===== MATERIAL TO PROCESS =====

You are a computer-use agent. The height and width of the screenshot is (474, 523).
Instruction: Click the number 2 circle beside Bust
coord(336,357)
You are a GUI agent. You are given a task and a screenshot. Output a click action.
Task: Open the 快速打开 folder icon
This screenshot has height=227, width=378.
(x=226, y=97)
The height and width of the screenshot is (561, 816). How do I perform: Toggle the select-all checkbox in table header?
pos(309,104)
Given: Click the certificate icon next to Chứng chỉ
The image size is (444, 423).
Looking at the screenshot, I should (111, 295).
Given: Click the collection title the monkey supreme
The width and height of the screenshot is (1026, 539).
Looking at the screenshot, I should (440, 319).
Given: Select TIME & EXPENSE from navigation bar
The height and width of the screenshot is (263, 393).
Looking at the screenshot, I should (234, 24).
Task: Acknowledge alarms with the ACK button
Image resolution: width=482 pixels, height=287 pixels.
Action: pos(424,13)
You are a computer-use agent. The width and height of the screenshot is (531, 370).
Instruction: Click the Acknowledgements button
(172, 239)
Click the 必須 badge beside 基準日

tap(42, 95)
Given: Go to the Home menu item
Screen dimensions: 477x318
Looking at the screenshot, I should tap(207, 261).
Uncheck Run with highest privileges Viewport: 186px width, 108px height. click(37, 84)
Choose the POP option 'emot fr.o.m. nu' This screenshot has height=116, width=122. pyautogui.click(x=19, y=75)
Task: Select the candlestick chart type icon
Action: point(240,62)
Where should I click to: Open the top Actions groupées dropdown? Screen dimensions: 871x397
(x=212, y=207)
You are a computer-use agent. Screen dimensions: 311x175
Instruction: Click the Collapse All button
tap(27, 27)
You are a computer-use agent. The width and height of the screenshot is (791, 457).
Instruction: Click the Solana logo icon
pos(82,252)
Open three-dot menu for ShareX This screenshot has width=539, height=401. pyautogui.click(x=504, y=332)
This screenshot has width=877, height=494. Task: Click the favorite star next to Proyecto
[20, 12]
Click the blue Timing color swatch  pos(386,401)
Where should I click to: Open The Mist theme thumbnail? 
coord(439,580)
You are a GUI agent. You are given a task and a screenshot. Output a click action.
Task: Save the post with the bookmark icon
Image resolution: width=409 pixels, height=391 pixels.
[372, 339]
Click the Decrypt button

=====

=== WHAT YOU HAVE TO DO ===
Once more, write out the records exactly as they are.

=== SOLUTION TO THIS EXERCISE ===
You are a computer-use agent. The height and width of the screenshot is (474, 523).
Instruction: Click the number 2 circle beside Bust
coord(336,357)
You are a GUI agent. You are given a task and a screenshot. Output a click action.
Task: Open the 快速打开 folder icon
This screenshot has height=227, width=378.
(x=226, y=97)
The height and width of the screenshot is (561, 816). How do I perform: Toggle the select-all checkbox in table header?
pos(309,104)
Given: Click the certificate icon next to Chứng chỉ
The image size is (444, 423).
Looking at the screenshot, I should (111, 295).
Given: Click the collection title the monkey supreme
The width and height of the screenshot is (1026, 539).
Looking at the screenshot, I should (440, 319).
Given: Select TIME & EXPENSE from navigation bar
The height and width of the screenshot is (263, 393).
Looking at the screenshot, I should (234, 24).
Task: Acknowledge alarms with the ACK button
Image resolution: width=482 pixels, height=287 pixels.
Action: pos(424,13)
You are a computer-use agent. The width and height of the screenshot is (531, 370).
Instruction: Click the Acknowledgements button
(172, 239)
Click the 必須 badge beside 基準日

tap(42, 95)
Given: Go to the Home menu item
Screen dimensions: 477x318
Looking at the screenshot, I should tap(207, 261).
Uncheck Run with highest privileges Viewport: 186px width, 108px height. click(37, 84)
Choose the POP option 'emot fr.o.m. nu' This screenshot has height=116, width=122. pyautogui.click(x=19, y=75)
Task: Select the candlestick chart type icon
Action: point(240,62)
Where should I click to: Open the top Actions groupées dropdown? Screen dimensions: 871x397
(x=212, y=207)
You are a computer-use agent. Screen dimensions: 311x175
Instruction: Click the Collapse All button
tap(27, 27)
You are a computer-use agent. The width and height of the screenshot is (791, 457).
Instruction: Click the Solana logo icon
pos(82,252)
Open three-dot menu for ShareX This screenshot has width=539, height=401. pyautogui.click(x=504, y=332)
This screenshot has width=877, height=494. Task: Click the favorite star next to Proyecto
[20, 12]
Click the blue Timing color swatch  pos(386,401)
Where should I click to: Open The Mist theme thumbnail? 
coord(439,580)
You are a GUI agent. You are given a task and a screenshot. Output a click action.
Task: Save the post with the bookmark icon
Image resolution: width=409 pixels, height=391 pixels.
[372, 339]
Click the Decrypt button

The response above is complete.